Action item
The number needed is how many lines in these entries contain "Like"; give it alone.

Provided data
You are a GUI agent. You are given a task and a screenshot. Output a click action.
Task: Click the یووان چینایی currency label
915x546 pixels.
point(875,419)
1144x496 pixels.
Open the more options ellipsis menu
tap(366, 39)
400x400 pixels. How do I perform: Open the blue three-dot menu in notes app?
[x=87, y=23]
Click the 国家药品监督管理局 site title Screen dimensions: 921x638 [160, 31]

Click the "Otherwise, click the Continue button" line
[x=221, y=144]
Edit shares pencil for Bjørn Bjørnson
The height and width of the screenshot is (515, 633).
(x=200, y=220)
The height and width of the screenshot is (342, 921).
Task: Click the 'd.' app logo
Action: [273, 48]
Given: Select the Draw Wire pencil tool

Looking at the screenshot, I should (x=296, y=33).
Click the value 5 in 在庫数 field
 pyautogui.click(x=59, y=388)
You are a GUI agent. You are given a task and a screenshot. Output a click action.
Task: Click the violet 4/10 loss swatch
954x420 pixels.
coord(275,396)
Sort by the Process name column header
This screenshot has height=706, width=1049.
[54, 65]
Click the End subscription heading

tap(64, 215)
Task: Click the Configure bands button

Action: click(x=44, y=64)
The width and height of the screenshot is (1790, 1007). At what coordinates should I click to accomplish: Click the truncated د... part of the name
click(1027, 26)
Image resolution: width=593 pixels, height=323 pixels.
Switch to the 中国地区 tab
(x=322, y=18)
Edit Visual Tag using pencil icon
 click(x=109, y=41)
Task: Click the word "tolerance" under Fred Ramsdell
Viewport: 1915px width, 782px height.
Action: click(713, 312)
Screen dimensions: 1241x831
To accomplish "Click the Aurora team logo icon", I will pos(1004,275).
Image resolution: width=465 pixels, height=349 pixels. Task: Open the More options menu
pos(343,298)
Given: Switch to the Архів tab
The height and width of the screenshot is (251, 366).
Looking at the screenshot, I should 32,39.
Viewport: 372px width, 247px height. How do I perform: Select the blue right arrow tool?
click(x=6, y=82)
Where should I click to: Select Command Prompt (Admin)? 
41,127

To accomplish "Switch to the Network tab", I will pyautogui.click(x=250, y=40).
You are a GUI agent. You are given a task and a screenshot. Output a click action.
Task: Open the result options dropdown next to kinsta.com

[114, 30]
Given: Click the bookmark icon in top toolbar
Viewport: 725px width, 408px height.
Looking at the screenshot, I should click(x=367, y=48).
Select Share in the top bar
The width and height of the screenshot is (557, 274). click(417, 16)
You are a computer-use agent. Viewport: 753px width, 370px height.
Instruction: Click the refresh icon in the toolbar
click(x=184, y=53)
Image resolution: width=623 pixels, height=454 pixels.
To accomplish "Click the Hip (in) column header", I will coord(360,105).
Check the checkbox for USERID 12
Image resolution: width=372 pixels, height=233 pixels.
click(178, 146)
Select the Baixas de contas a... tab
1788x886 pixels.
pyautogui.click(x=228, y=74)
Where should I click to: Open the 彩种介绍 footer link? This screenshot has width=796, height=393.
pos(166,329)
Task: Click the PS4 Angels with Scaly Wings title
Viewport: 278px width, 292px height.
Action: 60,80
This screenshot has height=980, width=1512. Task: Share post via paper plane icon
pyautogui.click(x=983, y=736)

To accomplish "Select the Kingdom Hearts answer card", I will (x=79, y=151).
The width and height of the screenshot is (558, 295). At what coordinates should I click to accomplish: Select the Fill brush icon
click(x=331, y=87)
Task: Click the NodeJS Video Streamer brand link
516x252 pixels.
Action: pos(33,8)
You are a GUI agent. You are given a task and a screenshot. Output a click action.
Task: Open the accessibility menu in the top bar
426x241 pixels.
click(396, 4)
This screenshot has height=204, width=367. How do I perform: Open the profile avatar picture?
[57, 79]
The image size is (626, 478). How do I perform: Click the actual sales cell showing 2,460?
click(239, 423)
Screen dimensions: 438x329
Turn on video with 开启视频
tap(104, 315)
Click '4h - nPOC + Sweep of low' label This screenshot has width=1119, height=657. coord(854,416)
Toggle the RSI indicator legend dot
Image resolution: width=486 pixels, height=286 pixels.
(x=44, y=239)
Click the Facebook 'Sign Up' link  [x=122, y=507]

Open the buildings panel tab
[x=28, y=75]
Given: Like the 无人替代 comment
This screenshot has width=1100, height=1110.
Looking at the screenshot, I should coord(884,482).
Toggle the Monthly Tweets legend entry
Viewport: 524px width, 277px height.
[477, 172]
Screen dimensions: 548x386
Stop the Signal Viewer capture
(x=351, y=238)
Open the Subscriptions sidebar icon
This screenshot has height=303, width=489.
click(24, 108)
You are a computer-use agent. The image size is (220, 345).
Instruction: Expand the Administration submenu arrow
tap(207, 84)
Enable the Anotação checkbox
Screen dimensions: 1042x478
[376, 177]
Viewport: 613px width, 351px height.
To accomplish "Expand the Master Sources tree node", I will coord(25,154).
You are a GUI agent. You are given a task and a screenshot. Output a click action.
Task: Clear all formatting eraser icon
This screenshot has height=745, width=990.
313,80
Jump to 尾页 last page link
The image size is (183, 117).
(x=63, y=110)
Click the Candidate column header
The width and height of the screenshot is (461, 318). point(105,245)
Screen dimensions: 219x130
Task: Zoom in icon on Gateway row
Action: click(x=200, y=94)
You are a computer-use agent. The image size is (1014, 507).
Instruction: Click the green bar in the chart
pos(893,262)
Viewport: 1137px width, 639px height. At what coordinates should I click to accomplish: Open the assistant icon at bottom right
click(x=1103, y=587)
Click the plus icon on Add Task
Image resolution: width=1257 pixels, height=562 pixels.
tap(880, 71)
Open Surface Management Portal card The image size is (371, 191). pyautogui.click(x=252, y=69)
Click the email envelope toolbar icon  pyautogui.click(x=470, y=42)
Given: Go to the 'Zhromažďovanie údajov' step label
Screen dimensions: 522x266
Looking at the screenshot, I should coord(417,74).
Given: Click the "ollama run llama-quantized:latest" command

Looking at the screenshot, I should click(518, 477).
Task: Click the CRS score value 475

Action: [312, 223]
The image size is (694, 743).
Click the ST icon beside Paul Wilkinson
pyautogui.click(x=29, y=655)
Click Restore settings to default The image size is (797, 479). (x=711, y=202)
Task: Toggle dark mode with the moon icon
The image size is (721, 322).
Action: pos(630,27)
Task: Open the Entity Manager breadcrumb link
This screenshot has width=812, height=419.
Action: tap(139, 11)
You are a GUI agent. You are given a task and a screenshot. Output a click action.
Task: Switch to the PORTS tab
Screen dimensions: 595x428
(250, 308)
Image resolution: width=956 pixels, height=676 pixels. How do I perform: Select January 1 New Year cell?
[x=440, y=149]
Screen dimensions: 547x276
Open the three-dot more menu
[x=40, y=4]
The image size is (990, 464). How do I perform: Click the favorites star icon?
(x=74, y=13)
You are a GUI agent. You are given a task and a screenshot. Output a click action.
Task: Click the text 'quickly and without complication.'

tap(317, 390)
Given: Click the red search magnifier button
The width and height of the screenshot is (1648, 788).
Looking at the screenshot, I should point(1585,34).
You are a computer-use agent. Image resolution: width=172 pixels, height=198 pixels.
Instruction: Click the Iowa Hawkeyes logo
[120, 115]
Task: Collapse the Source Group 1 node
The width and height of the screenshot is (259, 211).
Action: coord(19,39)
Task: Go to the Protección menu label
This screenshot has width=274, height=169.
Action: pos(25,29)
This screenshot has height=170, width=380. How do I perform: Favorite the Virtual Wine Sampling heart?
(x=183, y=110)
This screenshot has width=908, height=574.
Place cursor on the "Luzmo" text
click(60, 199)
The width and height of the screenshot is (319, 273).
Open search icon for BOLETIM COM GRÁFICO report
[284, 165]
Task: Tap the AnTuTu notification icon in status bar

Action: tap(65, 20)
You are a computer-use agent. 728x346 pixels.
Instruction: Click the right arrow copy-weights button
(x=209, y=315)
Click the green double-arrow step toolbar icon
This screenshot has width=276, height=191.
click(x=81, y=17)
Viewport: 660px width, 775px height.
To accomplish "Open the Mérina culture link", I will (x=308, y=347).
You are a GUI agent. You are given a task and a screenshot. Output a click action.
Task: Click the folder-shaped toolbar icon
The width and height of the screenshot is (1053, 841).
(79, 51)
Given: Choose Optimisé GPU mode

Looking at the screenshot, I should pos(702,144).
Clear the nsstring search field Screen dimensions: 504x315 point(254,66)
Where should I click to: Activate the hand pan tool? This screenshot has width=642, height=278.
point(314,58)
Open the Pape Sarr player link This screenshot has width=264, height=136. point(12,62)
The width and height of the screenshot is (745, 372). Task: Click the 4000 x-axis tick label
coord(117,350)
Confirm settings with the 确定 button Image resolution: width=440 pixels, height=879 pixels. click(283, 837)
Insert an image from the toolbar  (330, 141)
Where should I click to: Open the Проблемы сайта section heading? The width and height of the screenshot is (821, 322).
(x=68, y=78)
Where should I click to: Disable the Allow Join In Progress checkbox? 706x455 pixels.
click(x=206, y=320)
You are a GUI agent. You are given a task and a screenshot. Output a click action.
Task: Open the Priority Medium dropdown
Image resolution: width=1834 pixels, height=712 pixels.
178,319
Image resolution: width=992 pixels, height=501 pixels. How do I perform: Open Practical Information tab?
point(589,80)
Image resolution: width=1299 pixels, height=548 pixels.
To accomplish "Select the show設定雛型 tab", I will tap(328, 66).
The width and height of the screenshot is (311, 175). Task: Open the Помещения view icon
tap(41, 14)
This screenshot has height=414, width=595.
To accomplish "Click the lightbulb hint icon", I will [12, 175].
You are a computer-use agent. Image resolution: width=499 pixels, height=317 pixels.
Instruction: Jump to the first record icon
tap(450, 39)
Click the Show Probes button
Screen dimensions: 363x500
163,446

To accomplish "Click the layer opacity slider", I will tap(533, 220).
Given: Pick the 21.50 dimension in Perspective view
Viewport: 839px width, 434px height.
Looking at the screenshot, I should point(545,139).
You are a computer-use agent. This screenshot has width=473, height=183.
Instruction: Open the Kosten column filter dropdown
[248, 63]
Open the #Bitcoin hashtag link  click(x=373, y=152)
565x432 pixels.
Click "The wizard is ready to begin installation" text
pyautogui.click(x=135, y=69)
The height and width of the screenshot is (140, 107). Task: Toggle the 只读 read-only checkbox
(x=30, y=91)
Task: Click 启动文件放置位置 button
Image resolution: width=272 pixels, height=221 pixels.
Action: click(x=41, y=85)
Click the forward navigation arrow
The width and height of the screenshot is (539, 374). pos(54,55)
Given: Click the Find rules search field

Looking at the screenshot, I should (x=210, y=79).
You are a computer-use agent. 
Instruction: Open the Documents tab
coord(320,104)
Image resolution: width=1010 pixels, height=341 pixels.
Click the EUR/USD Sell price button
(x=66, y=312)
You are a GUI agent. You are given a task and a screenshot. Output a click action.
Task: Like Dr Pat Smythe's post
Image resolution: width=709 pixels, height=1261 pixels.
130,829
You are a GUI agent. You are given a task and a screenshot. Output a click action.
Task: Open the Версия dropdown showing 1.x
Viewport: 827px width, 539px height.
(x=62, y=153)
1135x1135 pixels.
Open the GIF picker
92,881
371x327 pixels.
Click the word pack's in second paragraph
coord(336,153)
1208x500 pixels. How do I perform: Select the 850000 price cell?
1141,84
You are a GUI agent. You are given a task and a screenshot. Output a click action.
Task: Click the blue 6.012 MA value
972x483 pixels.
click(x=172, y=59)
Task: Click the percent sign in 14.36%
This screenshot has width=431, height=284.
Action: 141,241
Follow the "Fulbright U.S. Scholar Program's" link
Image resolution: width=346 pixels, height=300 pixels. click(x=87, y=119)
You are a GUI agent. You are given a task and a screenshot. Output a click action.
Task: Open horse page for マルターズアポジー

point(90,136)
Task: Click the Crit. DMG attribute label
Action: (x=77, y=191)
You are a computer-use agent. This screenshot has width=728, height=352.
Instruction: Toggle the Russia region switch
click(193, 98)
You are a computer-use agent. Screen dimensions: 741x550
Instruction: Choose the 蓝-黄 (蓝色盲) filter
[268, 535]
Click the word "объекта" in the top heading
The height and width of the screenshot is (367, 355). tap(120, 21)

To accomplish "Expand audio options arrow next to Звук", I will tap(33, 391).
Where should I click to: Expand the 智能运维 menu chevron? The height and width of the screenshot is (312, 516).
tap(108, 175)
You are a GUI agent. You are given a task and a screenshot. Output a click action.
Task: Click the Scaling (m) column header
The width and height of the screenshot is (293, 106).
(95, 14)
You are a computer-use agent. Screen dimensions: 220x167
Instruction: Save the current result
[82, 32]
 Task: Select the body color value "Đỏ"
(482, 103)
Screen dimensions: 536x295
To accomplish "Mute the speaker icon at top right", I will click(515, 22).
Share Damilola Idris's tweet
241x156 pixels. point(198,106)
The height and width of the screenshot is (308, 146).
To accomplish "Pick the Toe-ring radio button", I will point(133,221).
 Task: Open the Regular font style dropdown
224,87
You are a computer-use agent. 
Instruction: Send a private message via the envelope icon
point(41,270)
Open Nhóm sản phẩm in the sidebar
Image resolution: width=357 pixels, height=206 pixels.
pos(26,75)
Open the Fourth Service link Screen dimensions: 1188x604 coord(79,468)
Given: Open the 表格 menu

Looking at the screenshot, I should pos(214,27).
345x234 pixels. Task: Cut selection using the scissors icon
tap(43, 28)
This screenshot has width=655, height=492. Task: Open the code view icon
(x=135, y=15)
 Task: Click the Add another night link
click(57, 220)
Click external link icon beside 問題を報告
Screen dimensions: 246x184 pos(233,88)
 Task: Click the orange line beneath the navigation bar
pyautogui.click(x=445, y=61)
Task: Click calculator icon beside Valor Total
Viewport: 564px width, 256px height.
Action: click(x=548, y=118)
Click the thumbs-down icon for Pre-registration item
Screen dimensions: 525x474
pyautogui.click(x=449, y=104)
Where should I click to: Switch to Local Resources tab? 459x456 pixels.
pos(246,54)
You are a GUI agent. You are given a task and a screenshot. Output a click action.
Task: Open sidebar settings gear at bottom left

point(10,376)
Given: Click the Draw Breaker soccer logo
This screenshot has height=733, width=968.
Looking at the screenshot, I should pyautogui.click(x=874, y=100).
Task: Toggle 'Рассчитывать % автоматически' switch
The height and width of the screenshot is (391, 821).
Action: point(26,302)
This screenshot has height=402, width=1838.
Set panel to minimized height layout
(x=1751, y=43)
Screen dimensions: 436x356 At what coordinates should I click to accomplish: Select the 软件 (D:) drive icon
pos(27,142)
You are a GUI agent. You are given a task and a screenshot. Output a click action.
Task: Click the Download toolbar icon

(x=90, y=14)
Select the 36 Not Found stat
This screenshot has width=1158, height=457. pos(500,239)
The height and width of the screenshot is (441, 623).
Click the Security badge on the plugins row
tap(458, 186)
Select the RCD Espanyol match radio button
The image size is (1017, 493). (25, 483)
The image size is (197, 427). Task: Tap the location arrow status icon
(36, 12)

The completed task
2